The McKinsey Global Institute has produced a new report on wealth. I have not read all the detail as yet - but strongly suspect I will be. Instead, I highlight the headlines because I am not sure that the authors are not as shocked by them as I am.
Take this summary paragraph:
Net worth has tripled since 2000, but the increase mainly reflects valuation gains in real assets, especially real estate, rather than investment in productive assets that drive our economies.
Take too this summary of their takeaways from the work:
- The market value of the global balance sheet tripled in the first two decades of this century
- Real estate makes up two-thirds of global real assets or net worth
- Asset values are now nearly 50 percent higher than the long-run average relative to income
- Financial assets and liabilities also grew faster than GDP, vastly exceeding net investment
- Several scenarios are possible, with an imperative to deploy wealth more productively for critical investment needs
This chart is, for me, the most telling of those I have looked at, so far:
The message is simple. It is that we live in a world where supposed wealth does not come from value creation any more. It does, instead come from financial engineering. Revaluing existing assets - aided enormously by the introduction of International Financial Reporting Standards in 2005 - has permitted a boom in the notional value of wealth from which only those who already owned that wealth and those who advised them have really benefitted.

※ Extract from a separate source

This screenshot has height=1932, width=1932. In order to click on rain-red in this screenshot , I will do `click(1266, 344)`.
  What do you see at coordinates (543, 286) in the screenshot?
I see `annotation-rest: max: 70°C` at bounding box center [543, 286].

In particular, the increase in debt that does nothing more than pay returns to existing asset holders has been staggering.
This is unsurprising when what makes up wealth is considered:
It is as if feudalism had not ended: this is a world where land backs wealth. And older generations are using that as the opportunity to leverage returns, whether from sale prices or rents, from younger generations. The evidence is that they still have ample opportunities to exploit, except for one thing.

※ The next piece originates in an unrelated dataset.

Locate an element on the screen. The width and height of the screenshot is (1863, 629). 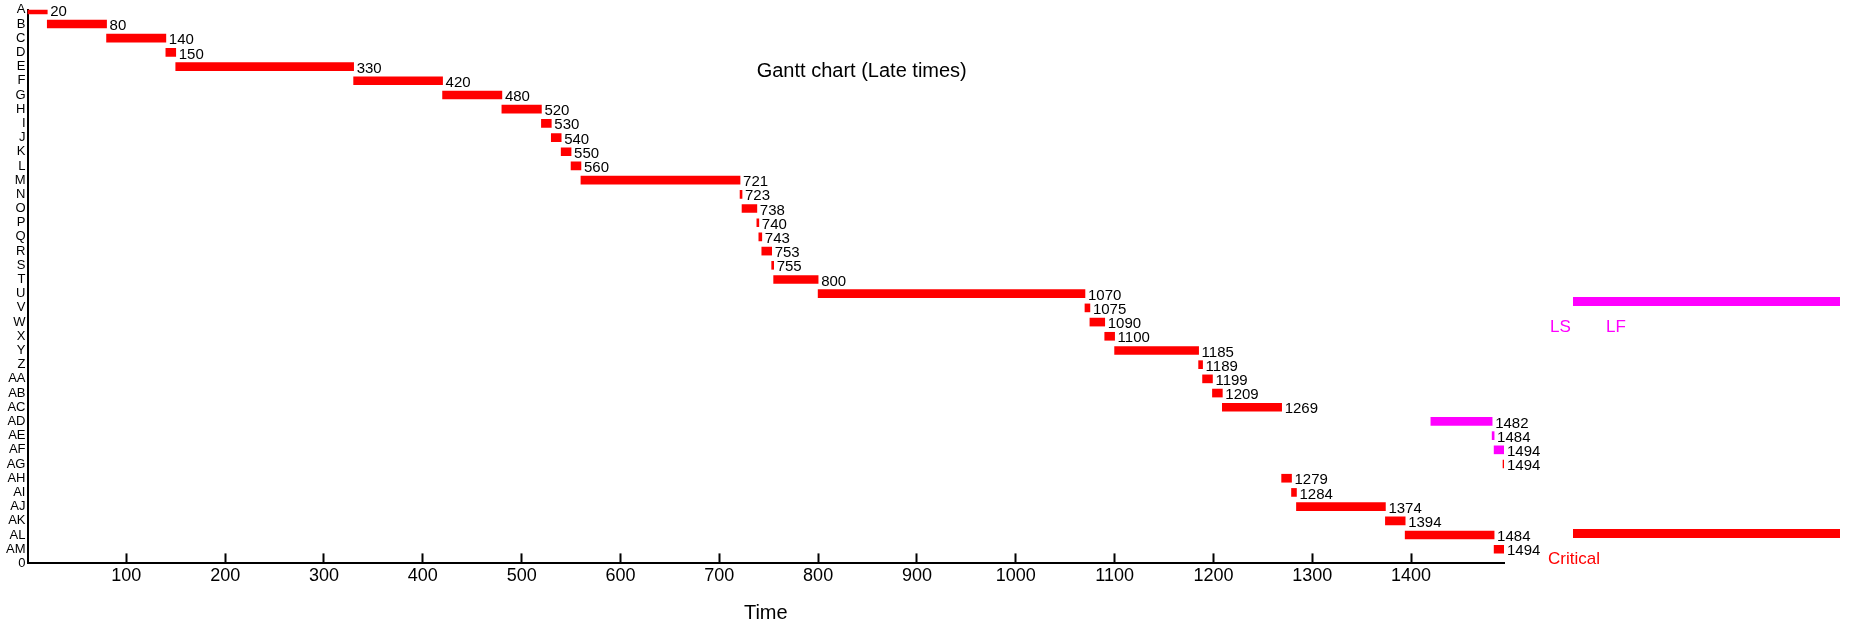
x-tick-label: 200 is located at coordinates (226, 576).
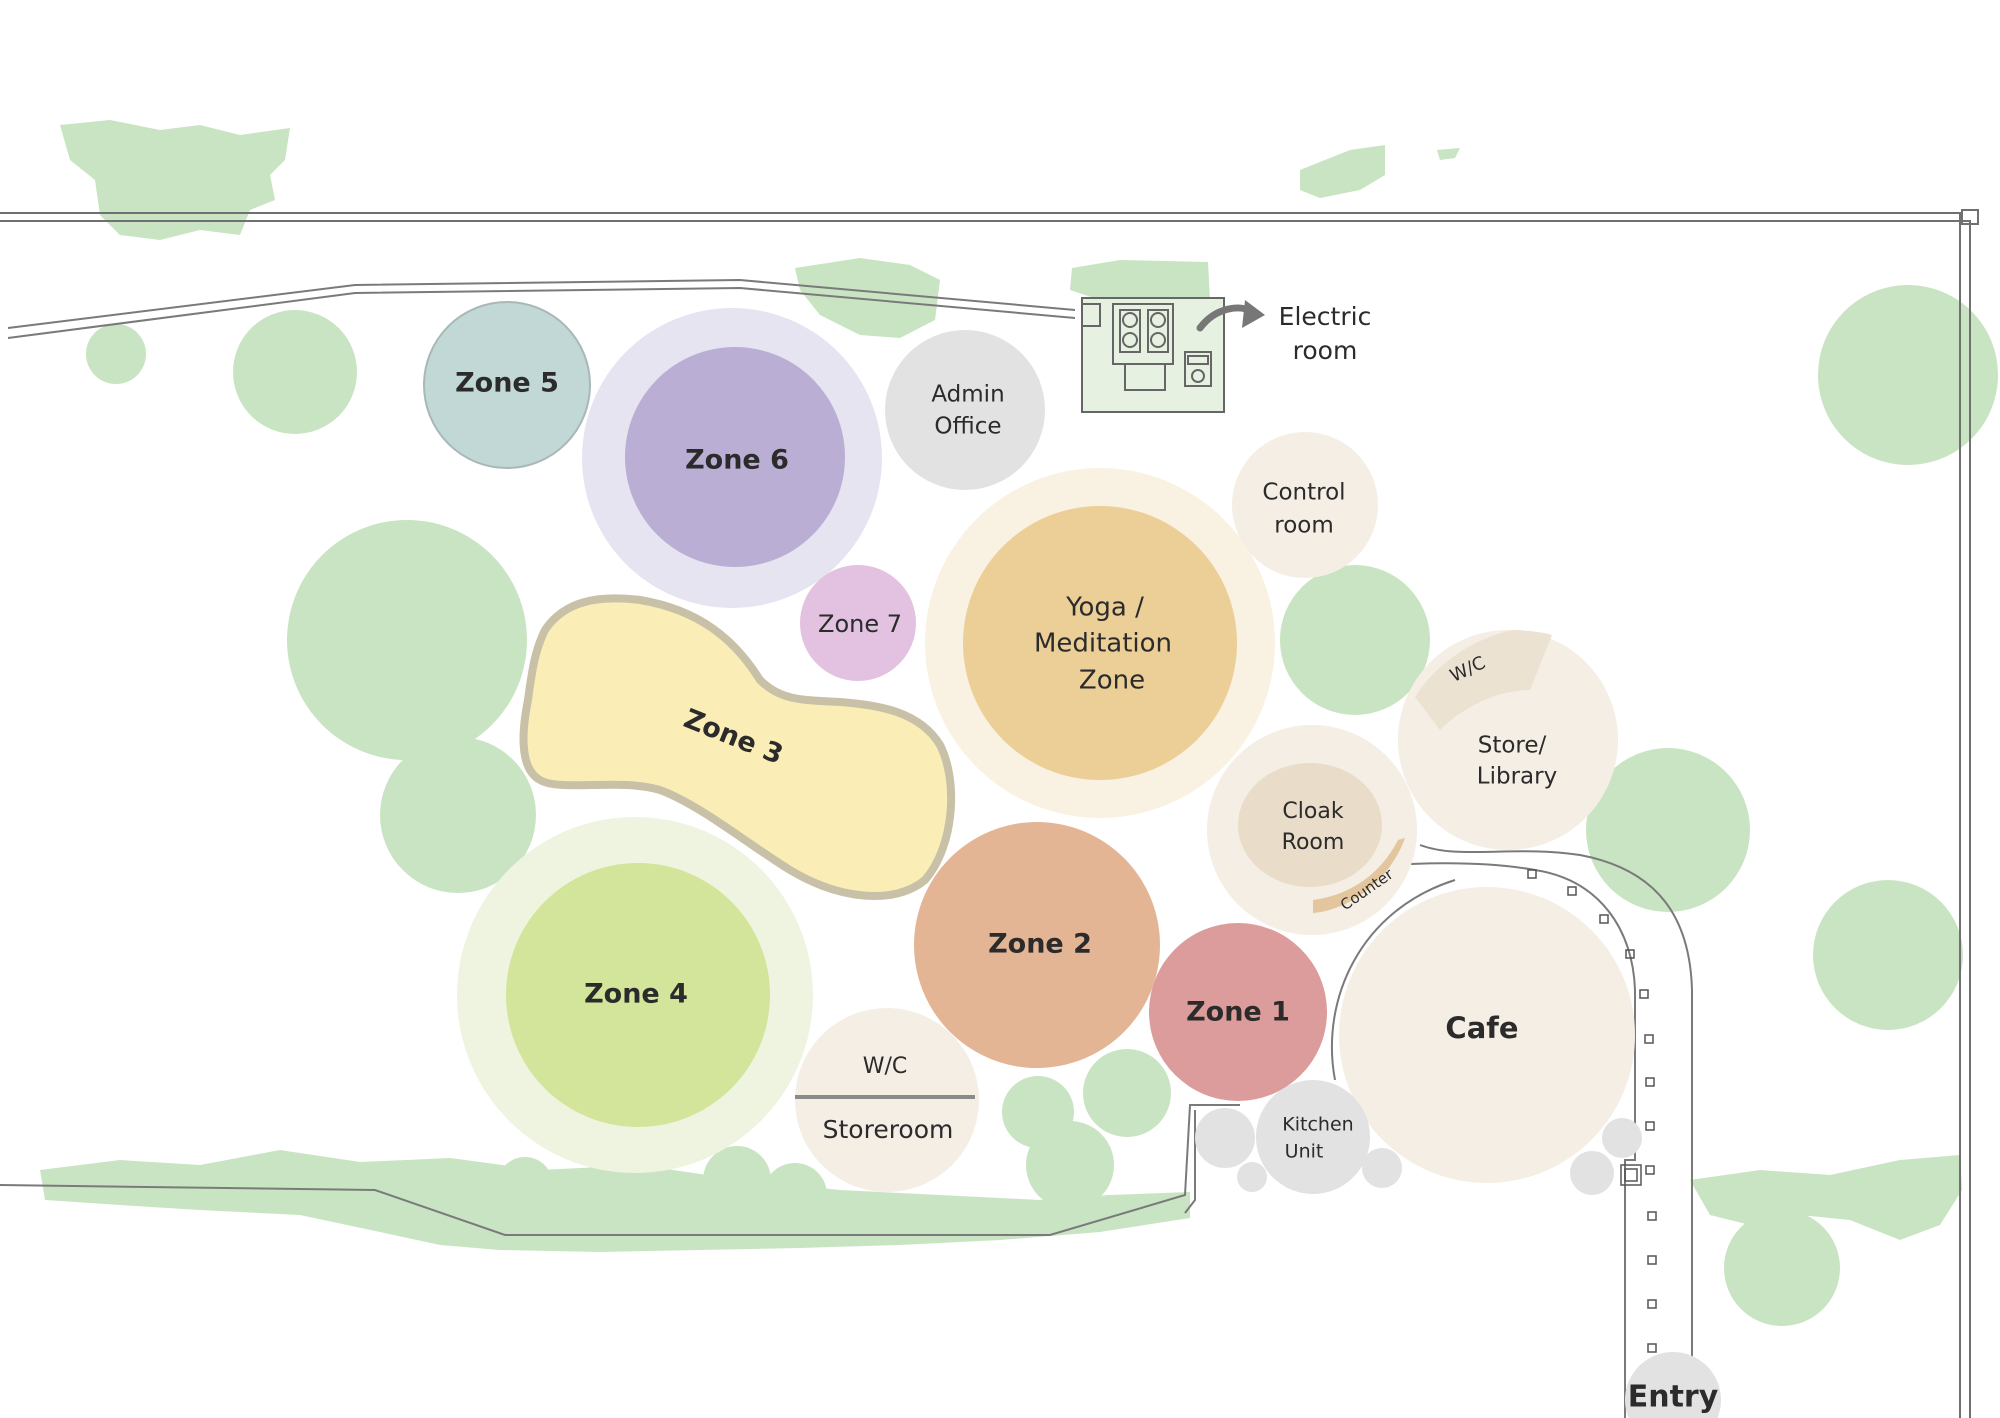 Image resolution: width=2000 pixels, height=1418 pixels. Describe the element at coordinates (1448, 154) in the screenshot. I see `bush-top-center-small` at that location.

The question as to how much debt can be created has to be asked. This is also from the report:
From 2000 to 2020, financial assets such as equities, bonds, and derivatives grew from 8.5 to 12 times GDP. As asset prices rose, almost $2 in debt and about $4 in total liabilities including debt was created for every $1 in net new investment.
The country variations were wide, with the amount of debt created for each $1 in net new investment ranging from just over $1 in China to nearly $5 in the United Kingdom.

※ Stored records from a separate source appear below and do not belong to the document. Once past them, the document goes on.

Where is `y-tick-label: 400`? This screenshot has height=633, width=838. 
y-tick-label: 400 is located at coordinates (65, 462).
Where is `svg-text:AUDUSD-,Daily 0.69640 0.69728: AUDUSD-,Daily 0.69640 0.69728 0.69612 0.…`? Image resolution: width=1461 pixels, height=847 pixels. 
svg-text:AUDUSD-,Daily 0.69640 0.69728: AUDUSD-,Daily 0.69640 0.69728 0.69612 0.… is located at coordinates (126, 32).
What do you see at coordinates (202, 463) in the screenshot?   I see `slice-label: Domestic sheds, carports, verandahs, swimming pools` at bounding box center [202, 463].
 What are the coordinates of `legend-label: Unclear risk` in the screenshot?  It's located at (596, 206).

Leverage has gone through the roof, especially in the UK.
What to say to add to McKinsey’s:
Several scenarios are possible, with an imperative to deploy wealth more productively for critical investment needs?
First, we need to appreciate this.
Second, the case for wealth taxation is overwhelming.
Third, the need for land value taxation within that wealth taxation portfolio also seems high.
Fourth, in the face of this the need for social investment is high.
Fifth, instability is built into this.
Sixth, in a world of so much need the distortion of values that the global banking boom launched by Thatcher and Reagan is horribly apparent.
Seventh, subsidies for most savings are no longer needed: we very clearly have far too many conventional savings.
Eighth, if tax and subsidised savings built this edifice so too can it build something better.
The last is my focus. Thus report makes for grim, and deeply worrying reading given the obvious instability and inappropriate focus within financing that it reveals. And yet it shows incentives work. So, we need to change the incentives.